Fortune used social media analytics software developed by Little Bird and found that prominent members of the Trump campaign, including former campaign spokeswoman Katrina Pierson, followed the most influential members of the white nationalist #WhiteGenocide network.

Trump himself doesn't follow any of those Twitter accounts, but nearly 68 percent of the top #WhiteGenocide influencers follow him, while 24 percent follow Scavino.

He retweeted the user @NeilTurner_ -- whose Twitter bio claims "white genocide is real" -- five times during the campaign, despite following only 42 accounts at the time.

Fortune's analysis found "Trump and his campaign have used social media to court support within the white supremacist community, whether intentionally or unintentionally.
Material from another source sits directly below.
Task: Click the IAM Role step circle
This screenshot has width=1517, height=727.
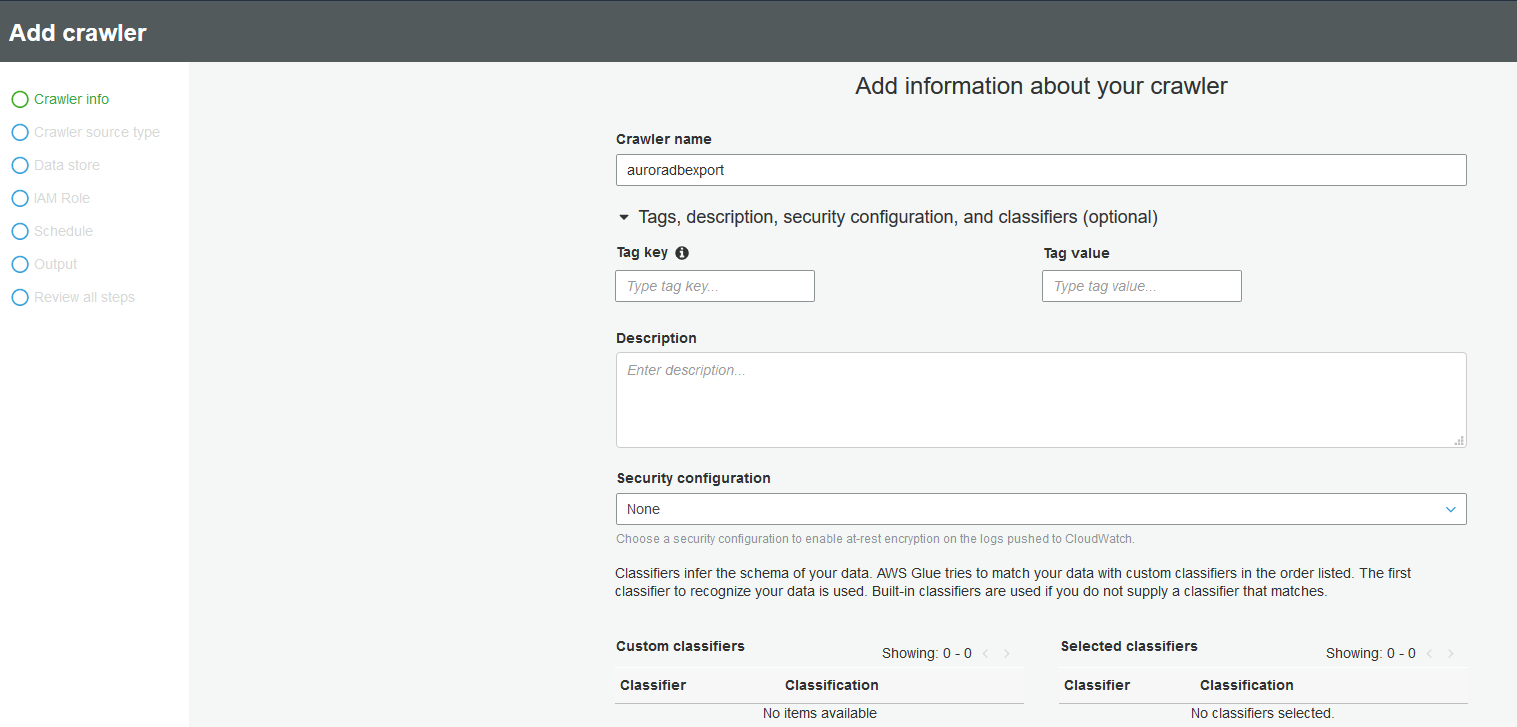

And it appears to have worked."

Kellyanne Conway, who served as Trump's campaign manager during the final stretch before the election and now serves as a senior White House adviser, tweeted "love you back" in February to an account called Lib Hypocrisy -- whose bio includes the hashtags #WhiteIdentity, #Nationalist, and #SteveBannon.

The president's son, Donald Trump Jr., has also shared white nationalist themes and ideas on his Twitter account.

Trump Jr. retweeted a post in August 2016 by Kevin MacDonald, a retired psychology professor that the Southern Poverty Law Center has called “the neo-Nazi movement’s favorite academic.”

He's also shared posts using the "Pepe the Frog" character identified with the neo-Nazi "alt-right" movement, and he cracked a "gas chamber" joke in September 2016.

Later that month, Trump Jr. drew widespread condemnation for comparing Syrian refugees to poisoned candy — an analogy based on two separate white supremacist memes with roots in Nazi propaganda.

The analogy, which has been used on message boards and shared as social media memes, originally used M&Ms as the candy in question — but that changed after George Zimmerman gunned down Trayvon Martin while the unarmed black teen was walking home from buying a drink and some Skittles.

But the poisoned candy analogy goes back even further, to an anti-Semitic children’s book published by Julius Streicher, the publisher of the Nazi newspaper Der Stürmer who was executed in 1946 as a war criminal.

The book tells the tale of “the poisonous mushroom,” and was used to indoctrinate children in hate.